Looking at the canal output and the annotation for loop 25, we see that the MTGL version performed the same number of instructions and memory references as for this graph adapter as Algorithm 1. The compiler was able to eliminate the extra operations seemingly implied by the syntactic sugar, and it was able to automatically parallelize the loops involving the iterators. In this case we achieved our dual goals of generic code and good parallel performance.
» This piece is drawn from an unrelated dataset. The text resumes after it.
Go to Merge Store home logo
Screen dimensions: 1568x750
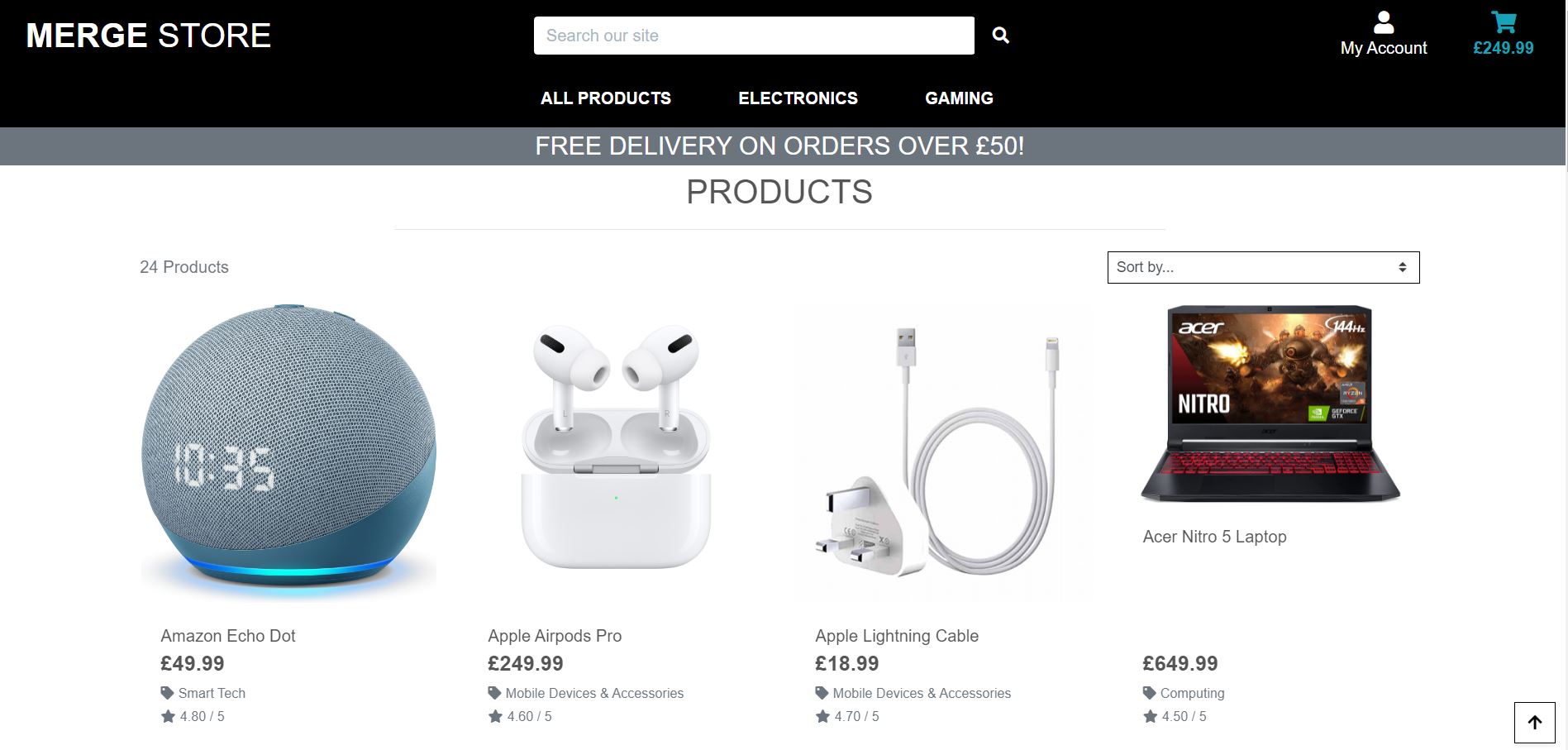(149, 36)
```           |   #pragma mta assert noalias *indeg           |   for (size_type i = 0; i < order; i++)
|   {
|     vertex_t u = verts[i];++ function T1 mtgl::static_vertex_iterator<T1, T2>::operator [] inlined
|     size_type uid = get(vid_map, u);++ function T2 mtgl::get<T1, T2, T3> inlined
|     size_type end = out_degree(u, g);
|     for (size_type j = 0; j < end; j++)
|     {
++ function T1 mtgl::static_adjacency_iterator<T1, T2>::operator [] inlined
25 PP:m |       size_type vid = get(vid_map, v);
++ function T2 mtgl::get<T1, T2, T3> inlined
25 PP:m |       if (f(uid, vid)) mt_incr(indeg[vid], 1);
++ function T1 mtgl::mt_incr<T1, T2> inlined
++ function test_predC::operator  inlined
|     }
|   }
```
```Loop  25 in void compute_in_degree_mtgl<T1, T2>(T1 &, mtgl::graph_traits<T1>::size_type *, T2)
[with T1=mtgl::static_graph_adapter<(int)1>, T2=test_predC] at line 140 in loop 22
Loop not pipelined: not structurally ok
Parallel section of loop from level 2
Loop summary: 6 instructions, 0 floating point operations
1 loads, 1 stores, 0 reloads, 0 spills, 2 branches, 0 calls
```

The operation applied to each adjacency in the above algorithms is quite simple. What happens if the operation becomes more complex? It is possible for a user to choose an operation that the compiler may not be able to parallelize well or at all. In this case parallelism could still be achieved by manually dividing the adjacencies into equal-sized chunks and assigning the chunks to threads. Consider the diagram, which represents Algorithm 5, shown below. The first row of boxes is the queue of vertices whose adjacencies we want to visit. The second row of boxes is the vertices array of the CSR graph. The third row of boxes is the adjacencies array of the CSR graph. Algorithm 5 performs the precomputation necessary to evenly divide the adjacencies into chunks and manually assigns those chunks to threads. This algorithm has overhead the others do not, but it allows parallelization in more circumstances.

Performance Results

The five algorithms presented for visiting the adjacencies of the vertices of a graph are tested against two graphs. The first is an Erdos-Renyi random graph of two billion edges. The second is a graph of realistic data with 0.5 billion edges. The Erdos-Renyi graph is an example of simple synthetic data, while the realistic data graph is an example of more complex data. The figures below show the time in seconds it took to perform the five algorithms on each of the graphs for varying numbers of processors. The results for the Erdos-Renyi graph are on the left while the results for the realistic data graph are on the right. The algorithms performed similarly for both the simple and realistic data. Algorithms 1, 3, and 4 performed roughly the same as each other, and the fully generic algorithm that manually chunks the adjacencies performed about two to three times slower than the better algorithms. The algorithm that used the function pointer (Algorithm 2), however, performed horribly. All the algorithms except for Algorithm 2 scaled up to 64 processors.